Furlough Friday Brisket

The friendliest place on the web for anyone that enjoys cooking.
If you have answers, please help by responding to the unanswered posts.

Keith F

Cook
Joined
Nov 5, 2009
Messages
86
Location
Ventura, Ca
Todays Smoke is going to be Brisket.
I have never tried the High and Fast method before. After a little poking around I think I am ready. We will know for sure around dinner time.... hehe

Smoker: UDS

Rub:
1 C Turbinado Sugar, 1 C Sea Salt, 1/2 C Paprika, 2 T Fresh Black Pepper, 2 T White Pepper, 1 T Garlic Powder, 1 T Onion Powder, 1 tsp Ginger Powder, 1 tsp Csyenne.
I know it is not a great Competition Rub but it makes me smile when I eat it.
12_18rub.JPG


Temp: 300
12_18temp.JPG


Brisket: 7.5 lb 1/2 inch fat cap (Cooked cap down)
12_18start.JPG


The plan is to cook it at 300 for 2-3 hrs. Foil till internal temp is 180 then un-foil for 30 min with fat cap up to dry bark back out then hold in cooler or rest depending when the meat is done and when Donna wants to eat.


Here we are at 2 hrs.
12_18mid.JPG
 
Sound like a plan and looks good so far. I use a similar rub with a little brown sugar added. I have two butts rubbed with it in the fridge right now that will go on at midnight. I have to do a brisket soon, I'll watch your results.
 
This is just before pulling off the smoker after the dry out
12_18dryout.JPG



Done!

**********

Please carry on the brisket post from its final line, "Done!" The items after this point are separate from the brisket post.

**********

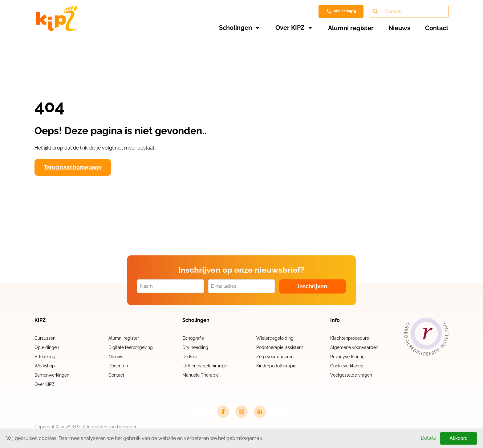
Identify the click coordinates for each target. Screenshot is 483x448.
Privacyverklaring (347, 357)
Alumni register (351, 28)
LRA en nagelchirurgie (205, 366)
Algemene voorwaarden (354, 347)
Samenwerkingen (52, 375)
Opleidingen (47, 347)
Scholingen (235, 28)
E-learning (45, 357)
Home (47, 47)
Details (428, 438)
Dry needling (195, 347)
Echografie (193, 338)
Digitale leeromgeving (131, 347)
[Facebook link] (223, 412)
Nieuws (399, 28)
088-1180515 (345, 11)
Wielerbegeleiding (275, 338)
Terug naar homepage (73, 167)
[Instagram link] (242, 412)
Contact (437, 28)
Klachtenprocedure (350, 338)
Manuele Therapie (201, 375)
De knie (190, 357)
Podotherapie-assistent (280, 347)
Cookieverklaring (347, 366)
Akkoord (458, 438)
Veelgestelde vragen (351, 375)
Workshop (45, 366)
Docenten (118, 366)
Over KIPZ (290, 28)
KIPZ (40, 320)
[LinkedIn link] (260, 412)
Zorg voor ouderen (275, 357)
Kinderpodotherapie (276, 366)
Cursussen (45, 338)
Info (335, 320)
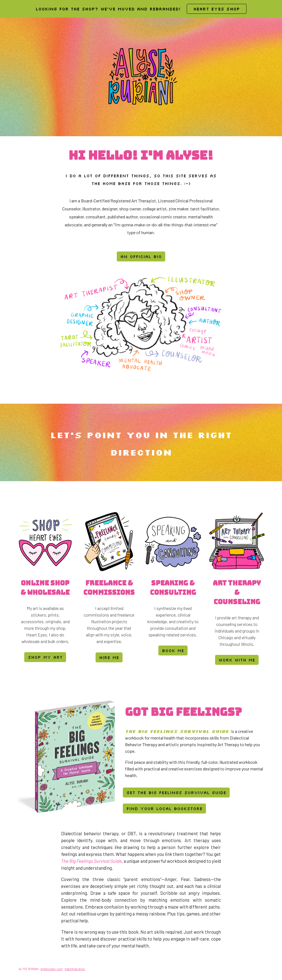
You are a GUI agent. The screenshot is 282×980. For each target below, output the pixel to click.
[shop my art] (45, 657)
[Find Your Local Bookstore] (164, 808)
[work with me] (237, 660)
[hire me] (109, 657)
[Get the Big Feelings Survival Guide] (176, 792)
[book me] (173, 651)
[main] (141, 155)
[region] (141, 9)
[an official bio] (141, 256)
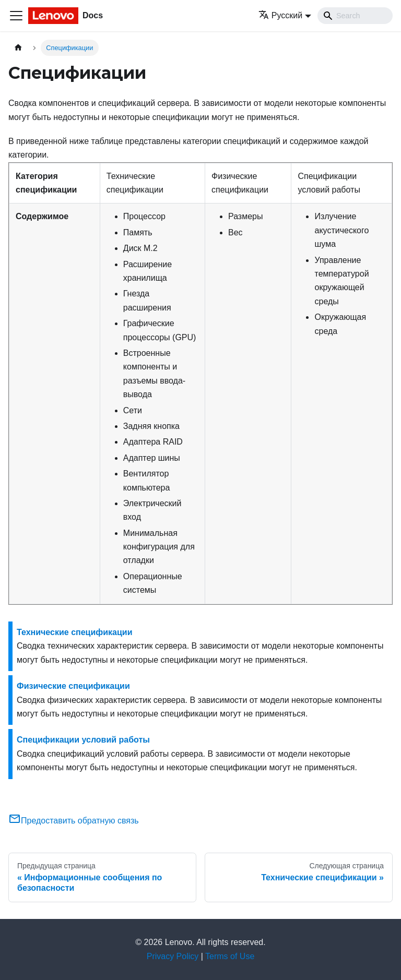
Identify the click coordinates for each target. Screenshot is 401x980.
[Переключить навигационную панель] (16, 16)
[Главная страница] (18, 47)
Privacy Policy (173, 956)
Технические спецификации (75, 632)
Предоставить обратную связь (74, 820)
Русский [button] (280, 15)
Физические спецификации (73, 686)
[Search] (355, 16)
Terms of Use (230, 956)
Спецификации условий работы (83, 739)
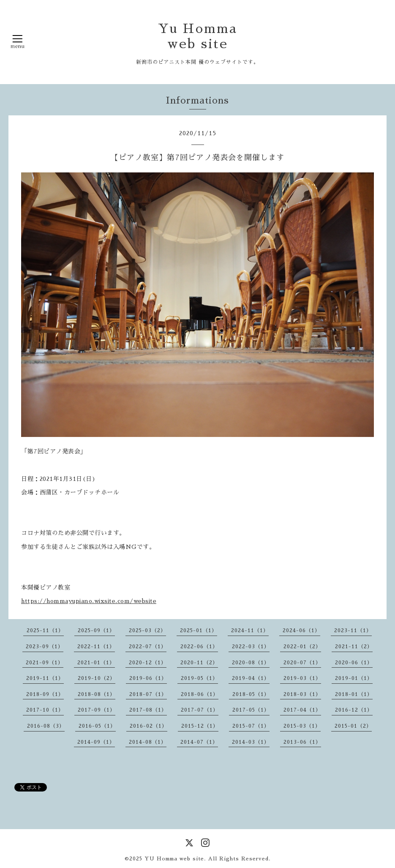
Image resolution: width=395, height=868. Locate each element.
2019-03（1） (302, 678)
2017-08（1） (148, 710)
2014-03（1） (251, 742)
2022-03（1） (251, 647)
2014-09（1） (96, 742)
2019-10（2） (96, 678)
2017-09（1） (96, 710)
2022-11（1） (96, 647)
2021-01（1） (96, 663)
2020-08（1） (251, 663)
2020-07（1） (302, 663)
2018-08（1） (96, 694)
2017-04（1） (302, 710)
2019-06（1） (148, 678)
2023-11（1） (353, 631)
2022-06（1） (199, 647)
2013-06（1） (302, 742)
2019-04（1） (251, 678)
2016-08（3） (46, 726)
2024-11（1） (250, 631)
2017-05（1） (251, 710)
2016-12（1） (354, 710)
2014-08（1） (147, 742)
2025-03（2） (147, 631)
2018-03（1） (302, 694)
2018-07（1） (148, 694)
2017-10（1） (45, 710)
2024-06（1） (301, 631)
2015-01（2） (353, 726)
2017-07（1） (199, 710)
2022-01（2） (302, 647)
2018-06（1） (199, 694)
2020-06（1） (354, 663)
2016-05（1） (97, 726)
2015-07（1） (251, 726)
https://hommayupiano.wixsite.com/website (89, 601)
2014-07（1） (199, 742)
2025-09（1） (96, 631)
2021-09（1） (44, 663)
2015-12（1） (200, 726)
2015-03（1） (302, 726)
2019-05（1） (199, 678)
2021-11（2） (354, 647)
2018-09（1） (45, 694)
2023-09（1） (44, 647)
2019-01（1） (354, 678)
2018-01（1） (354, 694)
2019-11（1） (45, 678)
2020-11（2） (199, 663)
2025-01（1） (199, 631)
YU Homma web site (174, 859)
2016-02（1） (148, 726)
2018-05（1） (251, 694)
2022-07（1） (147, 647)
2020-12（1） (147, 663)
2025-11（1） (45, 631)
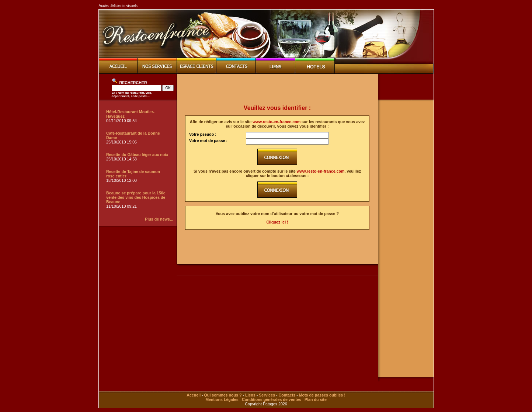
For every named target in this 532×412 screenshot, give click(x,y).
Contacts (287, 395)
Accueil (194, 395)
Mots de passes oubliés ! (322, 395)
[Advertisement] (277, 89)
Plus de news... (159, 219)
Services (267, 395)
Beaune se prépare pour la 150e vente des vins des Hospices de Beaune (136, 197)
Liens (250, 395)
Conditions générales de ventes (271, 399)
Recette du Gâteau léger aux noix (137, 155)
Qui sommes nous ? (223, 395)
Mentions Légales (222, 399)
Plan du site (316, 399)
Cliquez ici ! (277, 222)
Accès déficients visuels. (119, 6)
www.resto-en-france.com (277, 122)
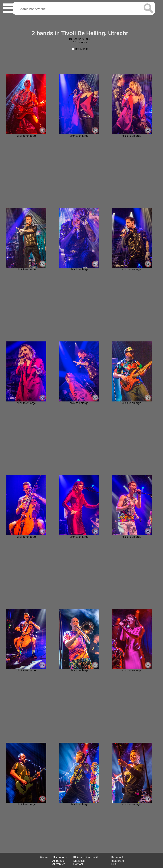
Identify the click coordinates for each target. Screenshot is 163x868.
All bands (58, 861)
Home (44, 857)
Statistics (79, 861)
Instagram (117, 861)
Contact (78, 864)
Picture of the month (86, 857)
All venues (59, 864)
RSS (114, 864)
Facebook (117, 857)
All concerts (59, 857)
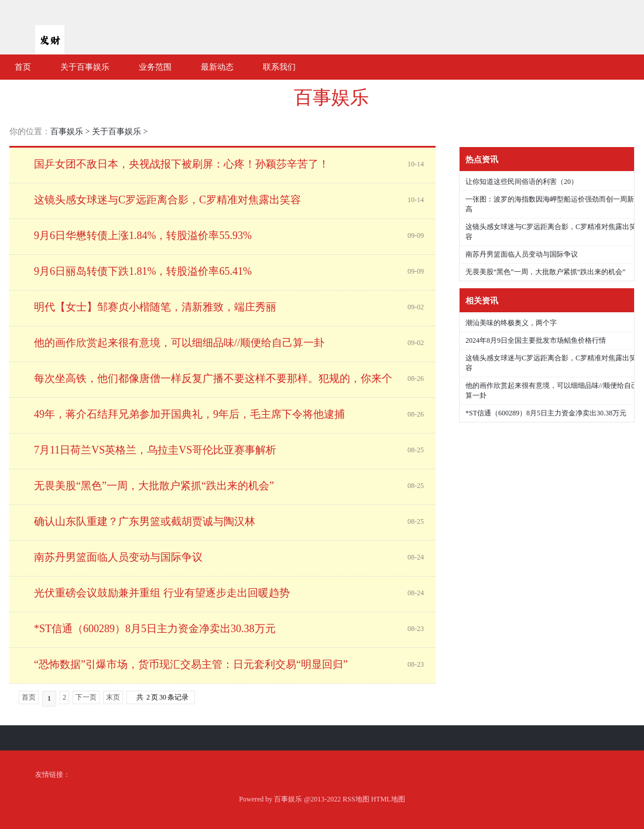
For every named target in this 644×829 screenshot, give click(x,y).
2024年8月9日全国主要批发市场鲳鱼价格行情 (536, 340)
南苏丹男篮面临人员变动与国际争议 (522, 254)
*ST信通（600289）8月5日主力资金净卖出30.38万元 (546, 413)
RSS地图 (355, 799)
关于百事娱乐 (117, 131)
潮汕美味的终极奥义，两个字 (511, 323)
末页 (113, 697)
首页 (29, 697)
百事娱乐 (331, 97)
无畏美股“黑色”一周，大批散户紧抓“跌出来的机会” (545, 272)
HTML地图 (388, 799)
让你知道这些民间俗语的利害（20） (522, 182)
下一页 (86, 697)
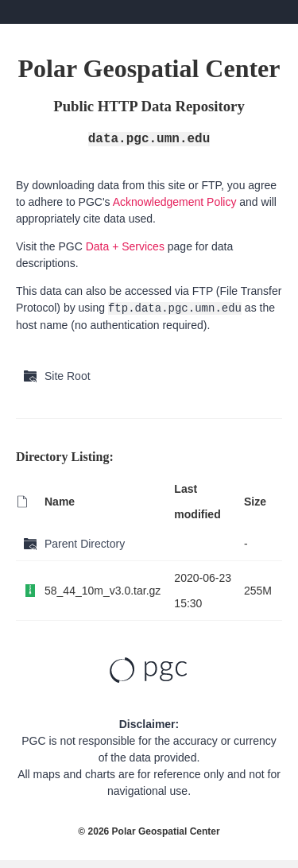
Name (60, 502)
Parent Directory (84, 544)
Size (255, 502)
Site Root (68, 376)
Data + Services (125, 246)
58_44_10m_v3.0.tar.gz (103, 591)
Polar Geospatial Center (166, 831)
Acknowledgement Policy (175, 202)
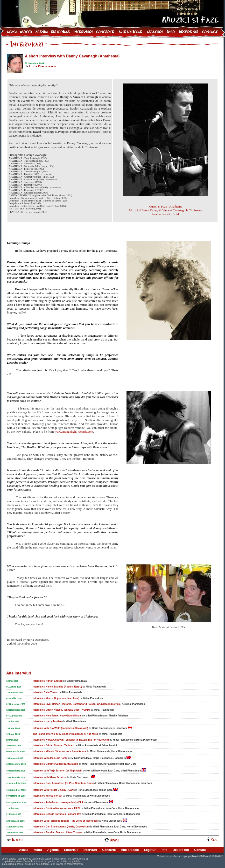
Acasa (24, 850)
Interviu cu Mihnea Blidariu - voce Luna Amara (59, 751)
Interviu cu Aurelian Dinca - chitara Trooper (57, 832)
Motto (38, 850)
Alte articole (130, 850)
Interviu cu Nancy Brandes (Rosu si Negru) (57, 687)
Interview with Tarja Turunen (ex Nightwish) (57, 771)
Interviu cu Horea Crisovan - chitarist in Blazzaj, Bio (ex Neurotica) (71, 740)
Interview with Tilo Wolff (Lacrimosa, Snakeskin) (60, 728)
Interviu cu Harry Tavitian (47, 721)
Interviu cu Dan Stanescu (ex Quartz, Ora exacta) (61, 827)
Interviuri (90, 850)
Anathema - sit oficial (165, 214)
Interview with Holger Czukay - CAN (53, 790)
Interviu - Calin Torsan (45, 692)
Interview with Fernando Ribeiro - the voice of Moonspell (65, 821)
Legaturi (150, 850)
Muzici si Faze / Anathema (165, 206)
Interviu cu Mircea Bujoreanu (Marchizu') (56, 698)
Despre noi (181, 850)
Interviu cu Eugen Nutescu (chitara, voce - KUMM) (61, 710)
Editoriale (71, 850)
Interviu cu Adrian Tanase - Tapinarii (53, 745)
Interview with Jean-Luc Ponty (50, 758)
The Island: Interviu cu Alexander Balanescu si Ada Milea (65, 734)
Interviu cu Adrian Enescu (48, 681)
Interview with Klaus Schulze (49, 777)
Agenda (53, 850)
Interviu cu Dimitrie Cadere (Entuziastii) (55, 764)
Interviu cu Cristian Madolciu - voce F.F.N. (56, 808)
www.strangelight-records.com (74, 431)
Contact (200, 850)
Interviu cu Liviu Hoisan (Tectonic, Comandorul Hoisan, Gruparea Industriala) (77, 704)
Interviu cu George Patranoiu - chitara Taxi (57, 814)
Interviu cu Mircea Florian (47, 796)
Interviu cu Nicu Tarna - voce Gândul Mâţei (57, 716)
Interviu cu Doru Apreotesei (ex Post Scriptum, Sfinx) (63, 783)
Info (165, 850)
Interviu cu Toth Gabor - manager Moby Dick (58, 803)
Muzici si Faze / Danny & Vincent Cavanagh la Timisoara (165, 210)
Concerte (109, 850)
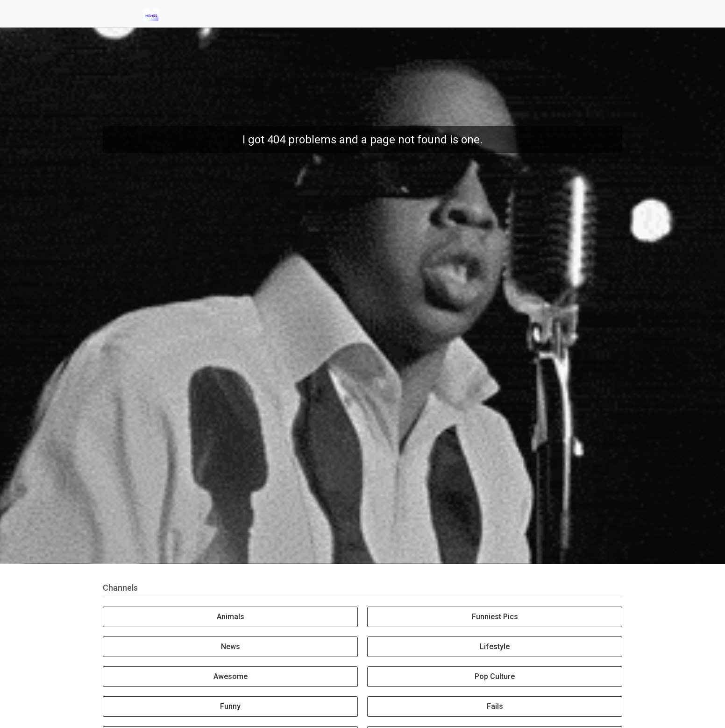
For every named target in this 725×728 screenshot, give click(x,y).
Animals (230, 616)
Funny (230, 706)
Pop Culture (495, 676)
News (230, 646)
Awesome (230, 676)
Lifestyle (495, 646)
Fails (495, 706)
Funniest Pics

**********

→ Exercise result:
12_18end.JPG


Notes: This is my most tender brisket to date! Cook times 3 hrs then foiled for 2 hrs. It passed the "butter" test at 200 internal. Removed foil and let dry out in smoker for 15 min. Moved to cooler and held for 2 ½ hrs. The brisket is moist. Very Easy to byte through but not falling apart. Small smoke ring and a little lighter in smoke flavor than I expected. All the fatcap did not melt away as it does with long smokes. I guess some trimming is in order with the High and Fast cook. I used sea salt instead of Kosher salt in the rub so it was a too salty. Next time I will back off on the salt by ½.

All in all, if time is a concern I will run High and Fast again. BUT I still think low and slow leaves a little better smoke flavor.
 
Buzz,
Good luck with the butts tomorrow.
Scotty,
I am just learning to cook by Feel. I have been cooking by the numbers for a lot of years. Old habits are hard to brake.
 
Looks real good from where I'm sitting. The rub sounds good and if the brisket tastes good and was cooked right (like it sounds/looks) it'd do good in a comp. Thanks for sharing! :)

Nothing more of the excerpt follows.